The home side created a multitude of chances inside the first half-hour, but a combination of poor finishing and excellent goalkeeping from Liam Reddy kept them goal-less, before a Matt Simon sucker-punch put the Mariners ahead just before half-time.

After significant pressure in the second half, Fijian Roy Krishna finally squared the ledger with his fourth goal in as many matches. Despite late flurries from both sides, the points were shared, which would please Phil Moss far more than Ernie Merrick.

Goals

1-0     Matt Simon 40 minutes

Nick Fitzgerald drilled in a low shot which Glen Moss was unable to gather, allowing the experienced Matt Simon to pounce in the six-yard box and poke the ball under the Phoenix ‘keeper and into the net.

1-1 Roy Krishna 76 minutes

Michael McGlinchey lifted a sumptuous ball over the top of a flat Mariners back four and Krishna – on an angled run from the left – chested the ball down and fired an assured right-footed finish into the bottom corner of the net.

Key moment

As the game ticked into its final quarter-hour, the frustration of both Phoenix fans and players was evident, before Krishna seized his opportunity to not only draw his side level, but also become just the second player in Phoenix history to score in four consecutive A-League matches.

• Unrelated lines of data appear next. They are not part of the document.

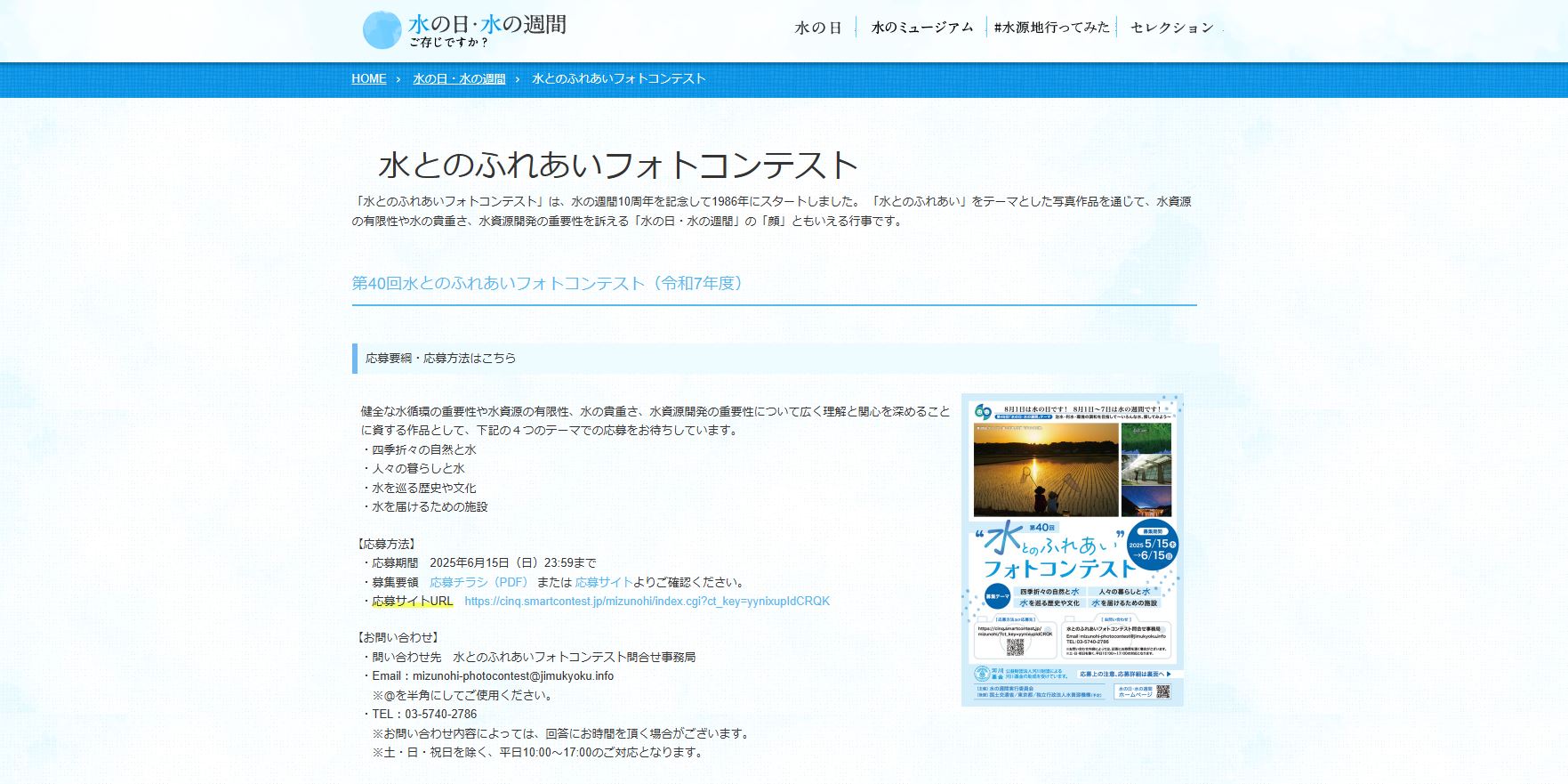The height and width of the screenshot is (784, 1568).
Task: Click the QR code at flyer's bottom-right corner
Action: pos(1163,691)
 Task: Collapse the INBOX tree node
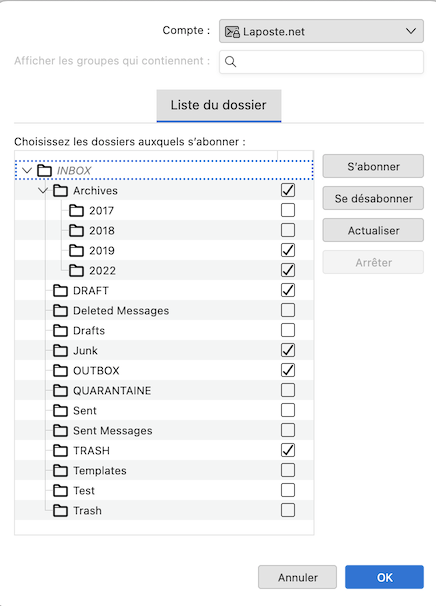(x=27, y=170)
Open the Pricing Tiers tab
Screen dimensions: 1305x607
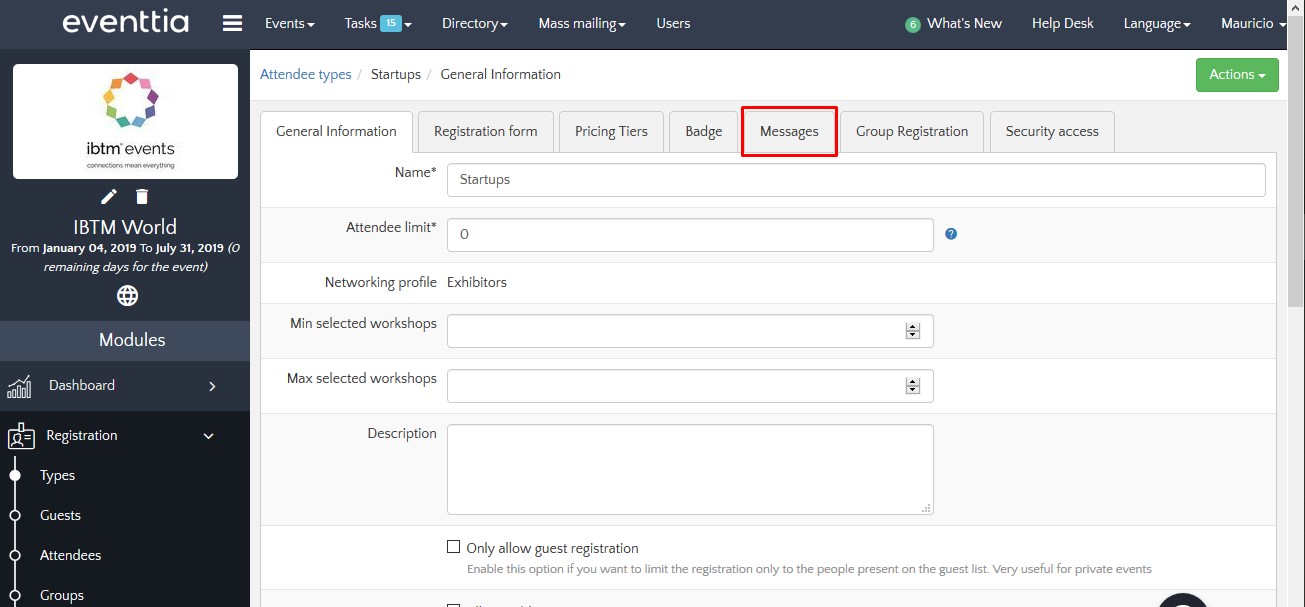pyautogui.click(x=611, y=131)
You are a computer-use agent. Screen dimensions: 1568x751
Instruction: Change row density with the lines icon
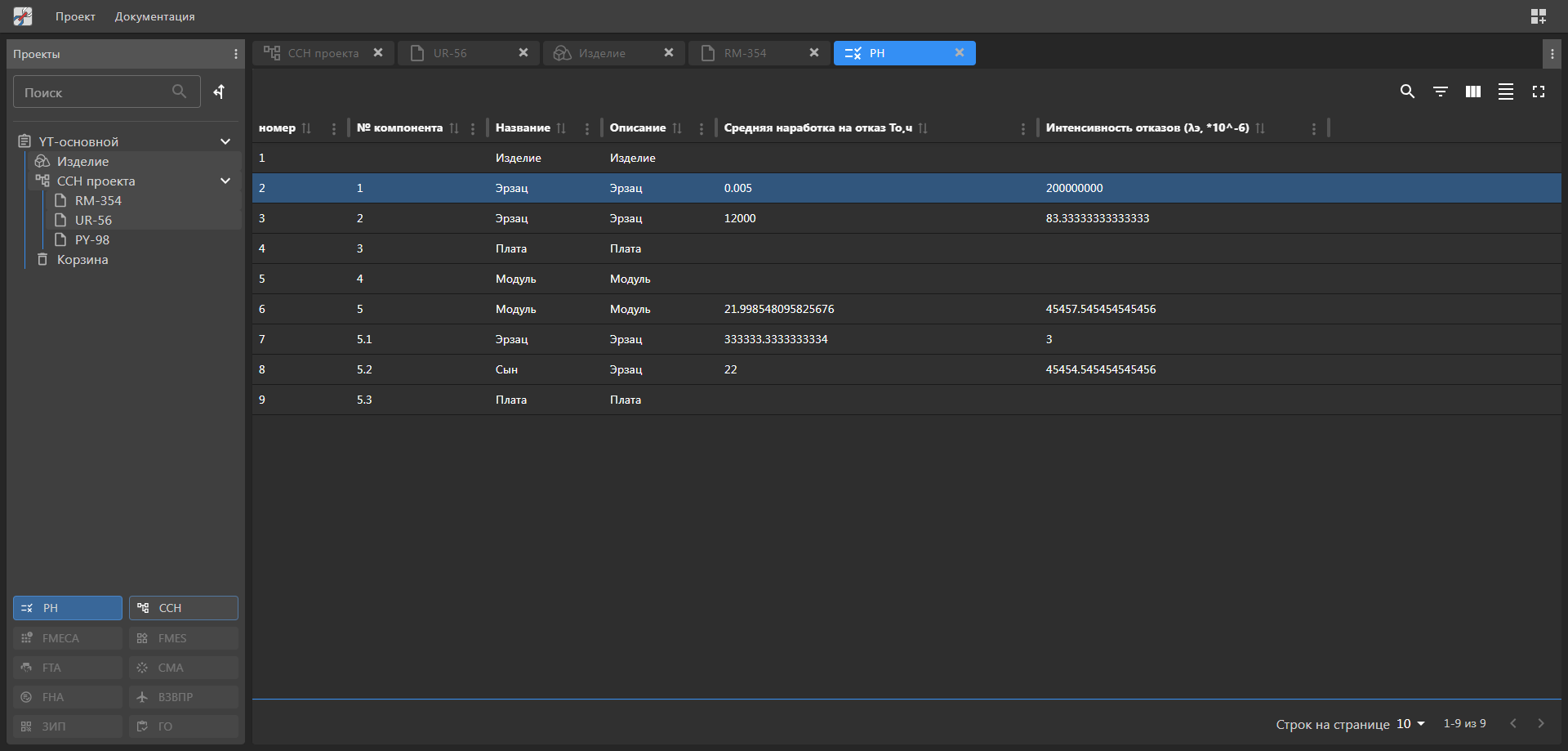[x=1505, y=92]
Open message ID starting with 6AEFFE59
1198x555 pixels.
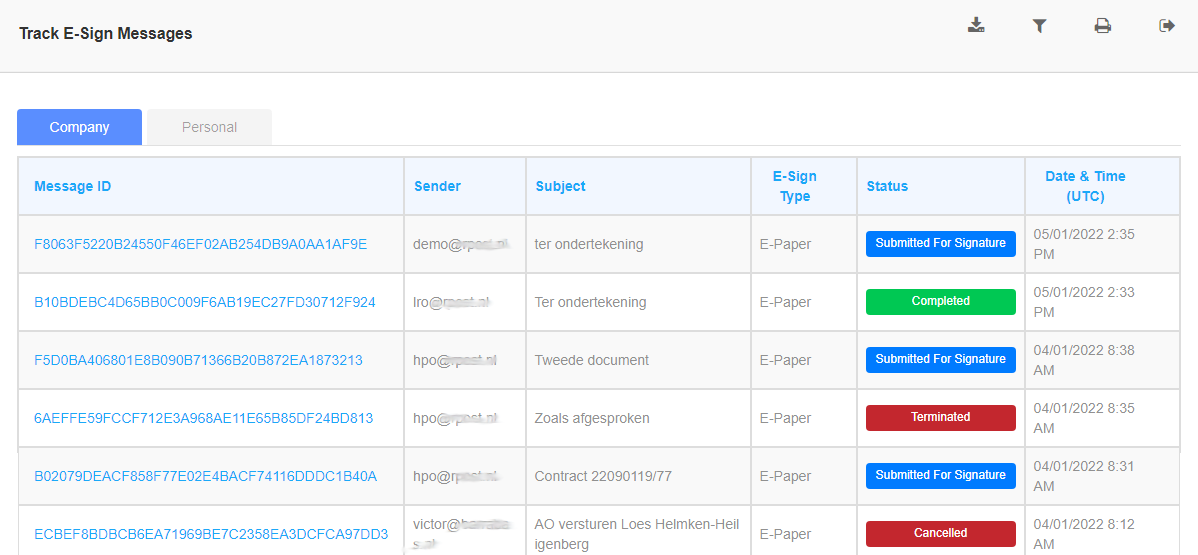(x=203, y=418)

It further cemented his reputation as a player who truly belongs at A-League level.

Opta Data key stats

The Phoenix had 21 shots on goal to the Mariners’ ten, but tellingly only a third were on target. Despite playing 140 more passes than the Mariners, and with an accuracy of close to 90%, the end product was the one thing missing from the Phoenix resume.

Highlights reel

Liam Reddy’s giant frame once secured a famous penalty shoot-out playoff win for the Phoenix and it was he who denied his former team-mates with a succession of excellent saves. Dressed in fluorescent pink, he caught the eye in more ways than one.

Coach killer

Chance creation is one thing; finishing those chances is where the real value lies in a football match. It seemed almost inevitable the Phoenix would convert at least one of their plethora of first-half chances to put the game beyond doubt even before the break, but instead it took a moment of Krishna magic to salvage a point from a game they should have comfortably won.

Treatment table

Mariners midfielder Nick Montgomery limped off after just 21 minutes and was joined in the dressing room at half-time by Zach Anderson, leaving Phil Moss with thin resources in the second half. Matt Simon – who Moss freely admitted afterwards is nowhere near match-fit – was forced to play 93 minutes in just his second outing of the season.

The Final Word

As is often the case, one coach is happy with a draw while the other is not and Phil Moss will certainly be the more satisfied of the two mentors after this match. His side dug deep to repel constant Phoenix forays in the first half and became a better side after going ahead against all expectation.

The Phoenix have shown on more than one occasion this season the ability to come from behind to rescue points, but they’ll struggle to understand how they couldn’t put away a side they dominated for such long periods.

The Phoenix wore a special shirt commemorating the New Zealand the release of the final chapter in New Zealand’s enormously successful Hobbit trilogy; unfortunately there was to be no fairytale finish to this game, despite their best efforts.